General characteristics
- Type: Victorious-class ocean surveillance ship
- Displacement: 3,100 tons (light); 3,384 tons (full);
- Length: 235 ft (72 m) (overall)
- Beam: 94 ft (29 m)
- Draft: 25 ft (7.6 m) (max)
- Propulsion: diesel-electric, two shafts, 1,600hp
- Speed: 9.6 knots (17.8 km/h; 11.0 mph)
- Complement: 19 civilian mariners, 5 sponsors

= USNS Victorious =

Ocean surveillance ship

USNS Victorious (T-AGOS-19) is a Victorious-class ocean surveillance ship which was acquired by the U.S. Navy in 1991 and assigned to the Military Sealift Command (MSC) Special Missions Program.

==Built in Morgan City, Louisiana==
Victorious was built by McDermott Shipyards, Morgan City, Louisiana. She was laid down on 12 April 1988 and launched on 3 May 1990 and was delivered to the U.S. Navy on 13 August 1991.

== Special program==
Victorious was crewed by 19 civilian mariners under the control of the Military Sealift Command (MSC) and staffed with five sponsors.
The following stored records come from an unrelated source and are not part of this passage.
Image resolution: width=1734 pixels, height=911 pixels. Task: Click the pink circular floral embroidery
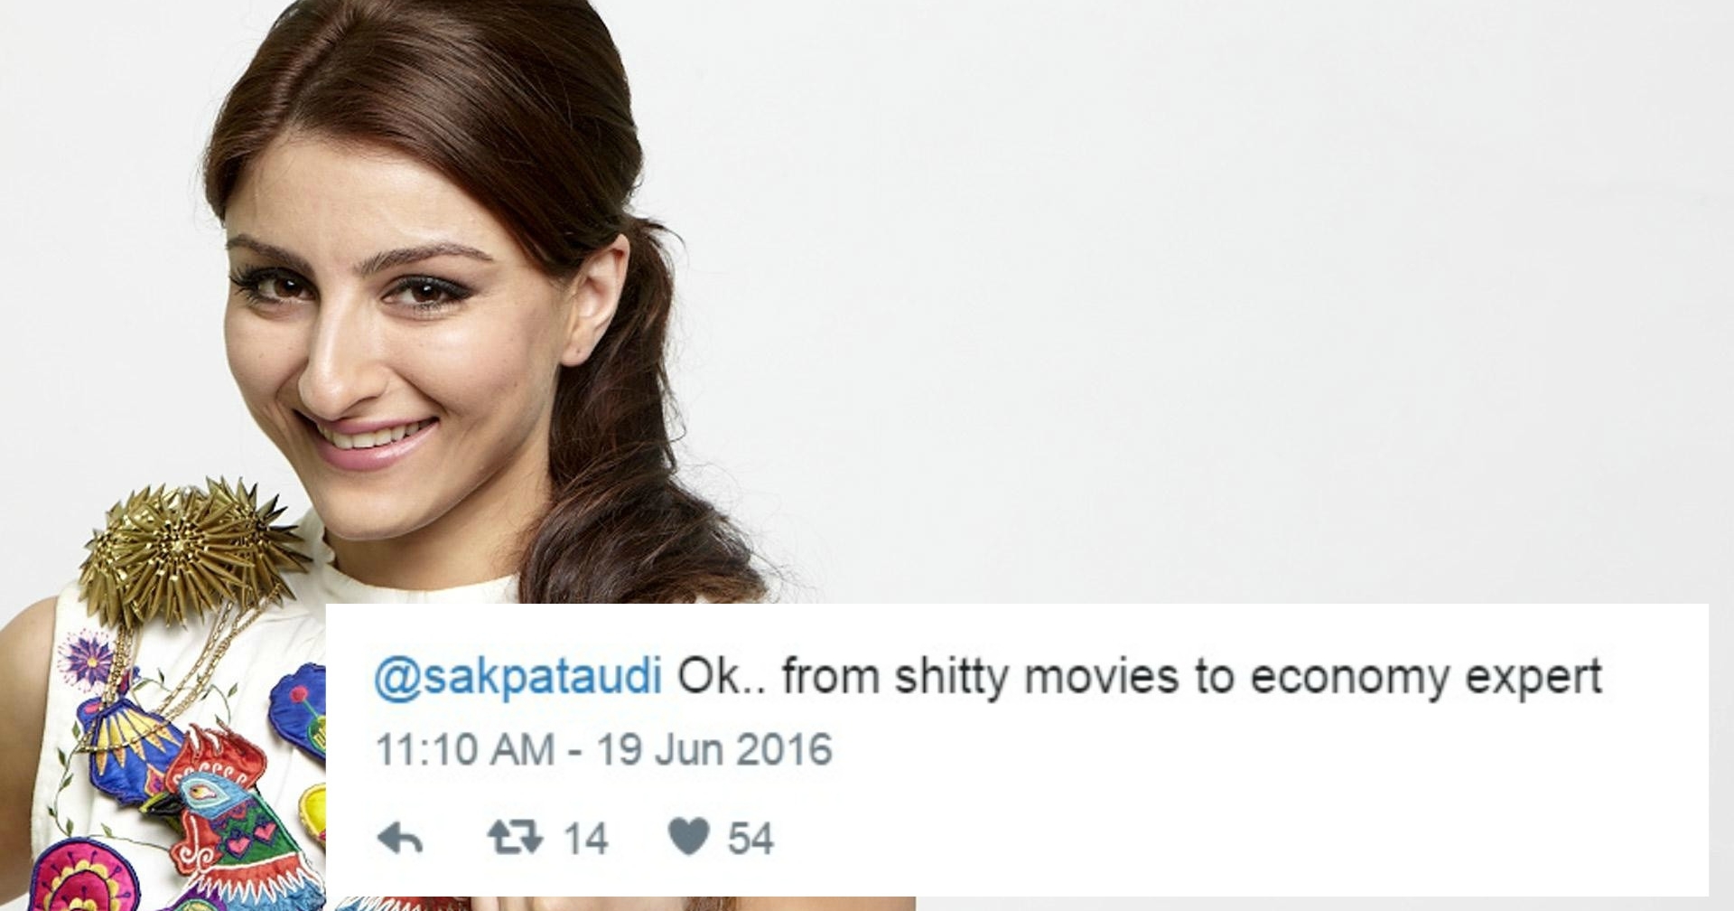pyautogui.click(x=83, y=875)
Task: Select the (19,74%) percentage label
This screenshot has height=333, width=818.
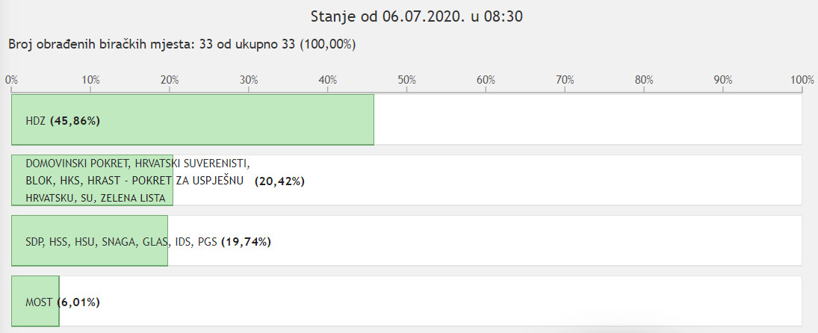Action: point(247,242)
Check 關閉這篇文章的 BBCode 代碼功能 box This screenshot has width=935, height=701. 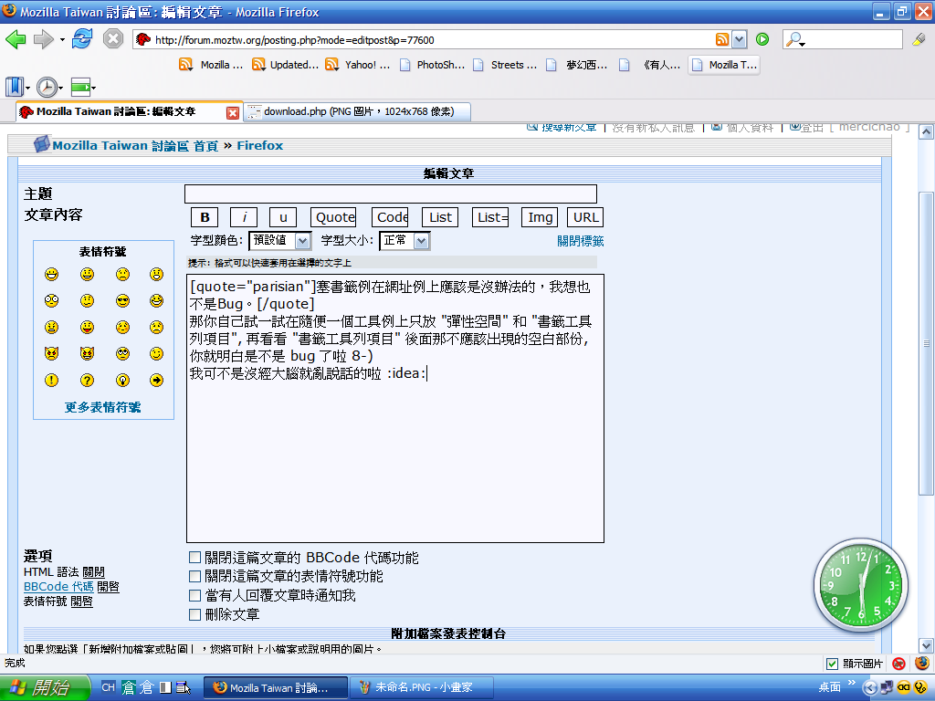194,558
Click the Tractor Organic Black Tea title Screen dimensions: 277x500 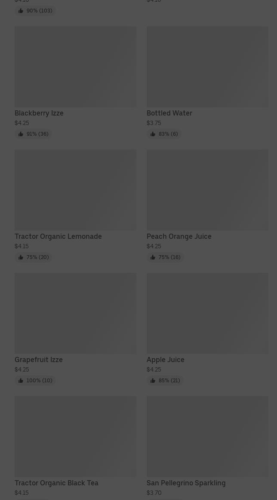[x=56, y=483]
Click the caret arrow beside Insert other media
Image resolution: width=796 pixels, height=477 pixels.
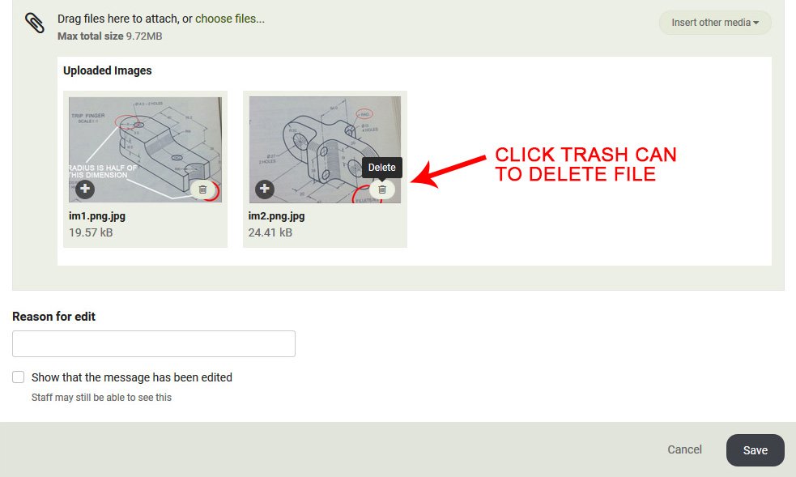756,23
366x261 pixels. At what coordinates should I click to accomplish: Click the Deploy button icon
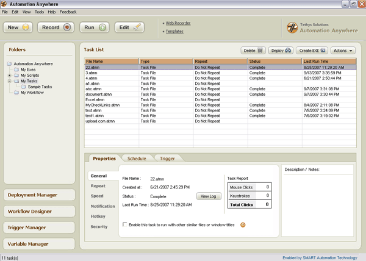(x=289, y=50)
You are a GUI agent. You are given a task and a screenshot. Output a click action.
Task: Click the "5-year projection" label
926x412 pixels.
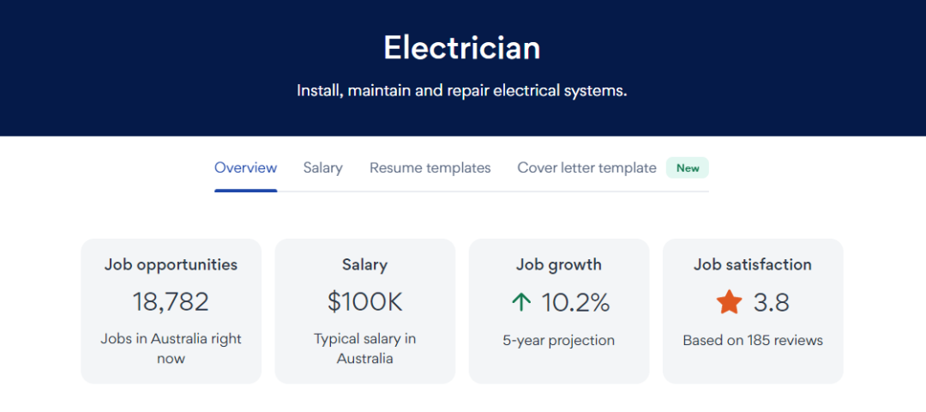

She is of a small waterplane area twin hull (SWATH) design, similar to a catamaran, which provides a stable platform for towing the ship's SURTASS sonar arrays.

== Incidents with China ==

On March 4, 2009, Victorious was involved in one of a string of incidents between US research ships and Chinese ships. While operating in international waters, roughly 120 miles off the coast of mainland China in the Yellow Sea, a Chinese Bureau of Fisheries Patrol vessel used a high-intensity spotlight to illuminate the entire length of Victorious several times. The following day, a Chinese Y-12 maritime surveillance aircraft conducted 12 fly-bys of Victorious at an altitude of about 400 ft and a range of 500 yards.

In May 2009, Victorious was again harassed by Chinese ships, this time while operating in the Yellow Sea. The Chinese vessels repeatedly approached Victorious at as close as 30 yards in heavy fog, at one point stopping in its path, forcing Victorious to stop to avoid a collision.